_Prompt a_
Decide whether each statement agrees with the forum post about a slow query. Answer yes or no for each, and quote the words of the post that decide it.
(i) After optimization, the SP took 16 seconds on the local machine.
(ii) The dev server and the local machine held different databases.
(iii) On the colleague's machine, the restored database gave the same response time as on the local machine.

_Quoted passage_
Query runs slow on machine with Core2 CPU than single processor machine.

  • Hi All,

    Need your help again. I am working on query optimization and was able to tune some of the queries to great extent - ofcourse with help from SSC experts.

    I usually work on local machine (with single processor) for performance changes and then finally upload the thinngs on development server. Most of the times, there is difference of 2-3 secs on local machine and dev server response times. But I am ok with that and understand that it may be due to dev server enviornment.

    I optimized one SP which was taking 35 secs earlier to 16 secs (on local machine). When I uploaded and executed that SP on dev server (Core 2 duo), it was taking 29-31 secs. Then to test out the things, I took out one base level query from SP and ran on two machines. I was able to see response times differences again (9/10 secs VS 22/24 secs). Please note that both dev server and local machine has exactly same database.

    I compared databases with SQL compare to make sure everything is same, rebuild indexes, updated statistics on all tables with full scan etc. At that time, I was not sure why there is difference. So I restored same database on colleagues machine and it gave same response time as dev server. When I checked machine configurations, only differnce I found was single processor on my local machine and 2 processors on my colleagues/dev server machine. I dont know much about how machine configuartions can affect performance - but can imagine that one with high configuration should run fast. Here query is running slow on multiprocessor machines.

Records of locating words and elements
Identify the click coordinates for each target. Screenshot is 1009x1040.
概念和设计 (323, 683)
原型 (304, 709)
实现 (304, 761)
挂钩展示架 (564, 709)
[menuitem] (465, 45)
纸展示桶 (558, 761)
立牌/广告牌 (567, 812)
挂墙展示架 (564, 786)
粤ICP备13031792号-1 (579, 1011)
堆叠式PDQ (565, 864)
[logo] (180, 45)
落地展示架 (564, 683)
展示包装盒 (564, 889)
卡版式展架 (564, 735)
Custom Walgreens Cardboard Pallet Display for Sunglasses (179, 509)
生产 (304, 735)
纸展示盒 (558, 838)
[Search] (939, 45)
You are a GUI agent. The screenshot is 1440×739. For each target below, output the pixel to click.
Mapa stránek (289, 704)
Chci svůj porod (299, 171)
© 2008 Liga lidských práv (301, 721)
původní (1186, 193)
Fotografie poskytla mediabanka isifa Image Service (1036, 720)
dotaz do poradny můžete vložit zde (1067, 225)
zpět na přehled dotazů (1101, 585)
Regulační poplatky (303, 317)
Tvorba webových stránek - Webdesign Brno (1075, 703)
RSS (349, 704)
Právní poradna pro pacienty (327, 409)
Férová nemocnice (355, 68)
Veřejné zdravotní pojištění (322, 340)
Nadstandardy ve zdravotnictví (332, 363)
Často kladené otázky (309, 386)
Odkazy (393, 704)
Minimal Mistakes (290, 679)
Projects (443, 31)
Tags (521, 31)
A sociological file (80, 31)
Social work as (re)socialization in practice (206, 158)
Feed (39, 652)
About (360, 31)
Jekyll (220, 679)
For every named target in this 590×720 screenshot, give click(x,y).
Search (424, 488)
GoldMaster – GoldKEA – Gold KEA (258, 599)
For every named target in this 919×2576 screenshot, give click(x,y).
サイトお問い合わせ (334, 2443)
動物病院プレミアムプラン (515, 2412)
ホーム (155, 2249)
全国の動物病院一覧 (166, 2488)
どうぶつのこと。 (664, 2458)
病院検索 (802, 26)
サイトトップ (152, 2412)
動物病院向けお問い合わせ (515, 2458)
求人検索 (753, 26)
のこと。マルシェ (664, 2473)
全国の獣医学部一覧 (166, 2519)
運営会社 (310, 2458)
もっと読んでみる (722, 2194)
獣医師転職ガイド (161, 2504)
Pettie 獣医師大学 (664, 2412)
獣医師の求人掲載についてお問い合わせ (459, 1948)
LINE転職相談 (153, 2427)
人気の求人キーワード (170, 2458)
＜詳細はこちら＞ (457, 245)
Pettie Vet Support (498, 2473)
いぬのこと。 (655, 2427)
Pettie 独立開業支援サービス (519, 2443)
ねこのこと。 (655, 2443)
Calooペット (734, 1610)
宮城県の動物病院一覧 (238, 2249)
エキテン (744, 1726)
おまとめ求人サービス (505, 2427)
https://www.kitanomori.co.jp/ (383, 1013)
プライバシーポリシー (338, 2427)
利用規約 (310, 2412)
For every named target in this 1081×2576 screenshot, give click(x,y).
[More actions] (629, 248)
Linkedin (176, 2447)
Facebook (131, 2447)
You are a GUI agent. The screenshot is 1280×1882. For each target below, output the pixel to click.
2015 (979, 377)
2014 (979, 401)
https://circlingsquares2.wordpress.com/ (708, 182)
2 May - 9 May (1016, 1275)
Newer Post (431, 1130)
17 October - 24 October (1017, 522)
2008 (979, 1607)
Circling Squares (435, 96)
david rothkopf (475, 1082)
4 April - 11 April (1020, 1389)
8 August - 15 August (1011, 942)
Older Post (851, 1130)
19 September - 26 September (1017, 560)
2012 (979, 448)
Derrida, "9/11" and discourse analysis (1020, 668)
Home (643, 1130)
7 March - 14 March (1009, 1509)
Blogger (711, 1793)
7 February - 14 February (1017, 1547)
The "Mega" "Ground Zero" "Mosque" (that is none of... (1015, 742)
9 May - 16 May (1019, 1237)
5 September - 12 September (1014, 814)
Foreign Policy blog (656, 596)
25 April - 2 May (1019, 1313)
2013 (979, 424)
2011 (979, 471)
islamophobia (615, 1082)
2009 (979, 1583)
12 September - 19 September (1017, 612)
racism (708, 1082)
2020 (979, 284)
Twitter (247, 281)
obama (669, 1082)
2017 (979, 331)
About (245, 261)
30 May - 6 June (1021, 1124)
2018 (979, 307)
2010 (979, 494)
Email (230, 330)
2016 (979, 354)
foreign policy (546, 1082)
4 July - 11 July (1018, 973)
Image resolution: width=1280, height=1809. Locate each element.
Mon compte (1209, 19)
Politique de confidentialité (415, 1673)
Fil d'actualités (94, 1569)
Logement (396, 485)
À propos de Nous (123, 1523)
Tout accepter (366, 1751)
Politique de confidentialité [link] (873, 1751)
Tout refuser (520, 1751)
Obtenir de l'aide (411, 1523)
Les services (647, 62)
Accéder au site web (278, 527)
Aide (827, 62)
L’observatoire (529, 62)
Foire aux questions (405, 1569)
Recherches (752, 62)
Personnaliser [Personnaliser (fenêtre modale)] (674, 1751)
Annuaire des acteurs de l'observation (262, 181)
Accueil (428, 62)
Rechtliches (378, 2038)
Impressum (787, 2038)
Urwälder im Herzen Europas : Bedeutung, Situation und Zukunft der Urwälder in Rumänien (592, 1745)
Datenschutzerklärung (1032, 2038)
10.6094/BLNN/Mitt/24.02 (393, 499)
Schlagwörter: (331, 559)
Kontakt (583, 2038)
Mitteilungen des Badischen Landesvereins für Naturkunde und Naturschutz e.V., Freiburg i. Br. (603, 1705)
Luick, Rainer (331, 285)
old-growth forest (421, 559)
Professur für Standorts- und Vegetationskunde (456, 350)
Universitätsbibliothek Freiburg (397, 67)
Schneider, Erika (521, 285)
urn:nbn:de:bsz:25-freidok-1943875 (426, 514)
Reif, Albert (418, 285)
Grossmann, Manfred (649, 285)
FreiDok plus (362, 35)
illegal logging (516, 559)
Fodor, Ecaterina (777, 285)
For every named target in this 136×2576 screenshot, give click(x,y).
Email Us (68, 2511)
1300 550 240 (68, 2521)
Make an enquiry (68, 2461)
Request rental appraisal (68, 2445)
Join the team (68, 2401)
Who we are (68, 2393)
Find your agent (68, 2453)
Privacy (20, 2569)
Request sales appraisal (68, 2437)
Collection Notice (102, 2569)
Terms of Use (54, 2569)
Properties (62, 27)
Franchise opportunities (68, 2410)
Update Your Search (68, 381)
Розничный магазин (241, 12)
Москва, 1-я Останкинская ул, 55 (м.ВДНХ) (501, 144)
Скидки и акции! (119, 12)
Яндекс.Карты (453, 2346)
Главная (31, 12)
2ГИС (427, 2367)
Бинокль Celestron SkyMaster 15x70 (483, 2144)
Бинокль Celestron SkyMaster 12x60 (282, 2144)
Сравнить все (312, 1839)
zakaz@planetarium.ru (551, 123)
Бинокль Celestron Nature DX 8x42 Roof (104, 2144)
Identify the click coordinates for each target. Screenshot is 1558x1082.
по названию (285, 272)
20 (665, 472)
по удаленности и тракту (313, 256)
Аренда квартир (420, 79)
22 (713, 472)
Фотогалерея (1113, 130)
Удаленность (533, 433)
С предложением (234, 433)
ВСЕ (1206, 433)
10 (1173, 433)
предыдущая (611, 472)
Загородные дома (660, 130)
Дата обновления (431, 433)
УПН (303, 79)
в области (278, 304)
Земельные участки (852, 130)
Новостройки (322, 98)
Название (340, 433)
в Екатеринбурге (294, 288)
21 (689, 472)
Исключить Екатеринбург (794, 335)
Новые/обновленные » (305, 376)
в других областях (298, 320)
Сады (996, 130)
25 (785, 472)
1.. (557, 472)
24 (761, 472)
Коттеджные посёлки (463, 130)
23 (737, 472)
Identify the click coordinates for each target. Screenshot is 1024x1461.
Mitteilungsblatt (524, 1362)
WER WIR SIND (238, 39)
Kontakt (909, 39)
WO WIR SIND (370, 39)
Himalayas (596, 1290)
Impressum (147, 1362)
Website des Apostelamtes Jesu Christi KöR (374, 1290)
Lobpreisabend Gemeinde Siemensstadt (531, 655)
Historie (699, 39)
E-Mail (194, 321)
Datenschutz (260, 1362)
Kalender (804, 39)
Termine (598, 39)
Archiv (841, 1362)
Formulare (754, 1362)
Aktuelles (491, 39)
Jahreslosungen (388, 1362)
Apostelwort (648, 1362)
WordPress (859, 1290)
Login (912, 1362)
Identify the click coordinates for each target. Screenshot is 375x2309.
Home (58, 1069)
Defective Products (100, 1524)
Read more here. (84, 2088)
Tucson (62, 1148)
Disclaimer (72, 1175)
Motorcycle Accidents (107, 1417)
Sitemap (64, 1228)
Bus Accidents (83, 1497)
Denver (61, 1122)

_Prompt b_
Find every line in the entries that contains the string "output", and copy each of those lines.

_Full solution a_
(i) Yes: "I optimized one SP which was taking 35 secs earlier to 16 secs (on local machine)."
(ii) No: "Please note that both dev server and local machine has exactly same database."
(iii) No: "So I restored same database on colleagues machine and it gave same response time as dev server."

_Full solution b_
You are a GUI agent. The screenshot is 1440×739. For each target below, output the pixel to click.
You are a GUI agent. The screenshot is 1280×1882. For each target below, output the pixel to click.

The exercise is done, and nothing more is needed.